Spacer
Spacer

Reliability, Estimates and Significance Testing

 

It’s a striking fact that the level of reliability commonly used by marketing researchers is the same as that used in human studies for drugs.  One would assume the need for reliable estimates in the testing of new drugs is far greater than in business research, yet both fields set the same level of reliability.

There has been some movement to relax the constraints of high reliability and low risk in significance testing for business research.  This is an attempt not only to enable reporting of smaller, more leading changes in the marketplace, but also to align research results with what management a) expect and b) believe.

Tradition

High levels of reliability imply that estimates are right most of the time and so can be relied upon.  For example, if estimates are 90% reliable, they are likely to be correct 90 times out of 100 and incorrect ten times out of 100.  That is, there is a 10% chance that the estimate is misleading.

Here we see the link between reliability and error.  The chance of error is the focus of significance testing, which is commonly conducted on sample estimates to determine whether they correctly represent the unknown population value they are estimating – that is, whether they are significant.

Associated with this testing is a level of significance (also called ‘p-value’), which represents the chance of making a Type I error.  A Type I error occurs when, for example, the sample analysis results in the conclusion that there has been a significant change in the average performance, when in fact there has not.

The chance of making a Type I error when conducting significance testing is inversely related to the level of reliability of the estimate; a 95% level of reliability or confidence implies a 5% chance of making a Type I error.

Current Focus

Management’s focus is on actionability.  They want research findings to act as early warning signals by identifying any changes in the direction of performance, so that action can be taken before a problem builds.  However, reducing the chance of making Type I errors in significance testing often results in small changes not showing as significant; conversely, accepting smaller changes as significant involves less reliability and hence greater risk than reporting only large changes as significant.
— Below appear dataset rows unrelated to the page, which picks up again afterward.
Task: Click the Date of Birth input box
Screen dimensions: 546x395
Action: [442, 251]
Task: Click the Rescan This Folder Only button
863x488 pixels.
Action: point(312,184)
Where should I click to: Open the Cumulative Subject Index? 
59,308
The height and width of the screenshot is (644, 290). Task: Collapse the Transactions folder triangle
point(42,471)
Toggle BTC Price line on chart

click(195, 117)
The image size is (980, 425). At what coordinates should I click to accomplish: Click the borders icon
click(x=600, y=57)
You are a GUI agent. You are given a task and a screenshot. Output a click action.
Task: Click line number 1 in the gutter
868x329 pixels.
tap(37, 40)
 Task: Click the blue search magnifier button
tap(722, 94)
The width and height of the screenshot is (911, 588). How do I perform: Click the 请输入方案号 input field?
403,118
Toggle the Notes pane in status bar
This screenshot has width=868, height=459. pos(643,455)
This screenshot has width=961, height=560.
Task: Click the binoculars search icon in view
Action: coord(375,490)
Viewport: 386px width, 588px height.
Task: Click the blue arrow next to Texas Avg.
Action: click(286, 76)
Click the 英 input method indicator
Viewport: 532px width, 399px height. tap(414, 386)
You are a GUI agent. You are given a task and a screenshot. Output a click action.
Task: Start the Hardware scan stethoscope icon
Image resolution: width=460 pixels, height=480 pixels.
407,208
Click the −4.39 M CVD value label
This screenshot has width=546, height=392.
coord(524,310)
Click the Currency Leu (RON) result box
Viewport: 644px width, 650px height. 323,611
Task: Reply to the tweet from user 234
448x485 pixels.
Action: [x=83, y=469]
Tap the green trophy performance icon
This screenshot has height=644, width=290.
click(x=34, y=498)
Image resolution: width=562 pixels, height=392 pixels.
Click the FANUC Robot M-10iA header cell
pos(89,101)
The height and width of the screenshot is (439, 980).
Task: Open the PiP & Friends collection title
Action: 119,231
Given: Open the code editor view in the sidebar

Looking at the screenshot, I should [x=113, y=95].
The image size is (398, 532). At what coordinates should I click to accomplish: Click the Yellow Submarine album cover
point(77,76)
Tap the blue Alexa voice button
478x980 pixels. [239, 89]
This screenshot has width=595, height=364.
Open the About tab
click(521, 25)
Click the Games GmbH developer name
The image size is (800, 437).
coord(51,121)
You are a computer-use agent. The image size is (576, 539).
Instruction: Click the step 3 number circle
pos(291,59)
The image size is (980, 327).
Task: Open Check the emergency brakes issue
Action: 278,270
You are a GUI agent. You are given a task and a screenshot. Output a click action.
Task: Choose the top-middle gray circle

Statisticians would argue that the increased chance of making a Type I error is a major drawback, but management are increasingly prepared to accept this risk, since incorrectly concluding that there has been a significant decline in performance when there has not (Type I error) is less costly than standing by and doing nothing in the face of incremental declines that accumulate into difficult or expensive-to-reverse trends.

As Darren Stein, General Manager of Insights & Strategy, Consumer Marketing, Optus, has said: ‘we don’t need to be 95% sure things got worse before we take action.’

For significance tests on the variation of an organisation’s mean levels of performance from one year to the next, it has been proposed that levels of reliability can be advantageously reduced from the commonly used 95% to 90% or even less.  This involves increasing the risk of error from 5% to 10% or more, but management do not want their hands tied by having to reduce the risk of error to as low as the standard 5%.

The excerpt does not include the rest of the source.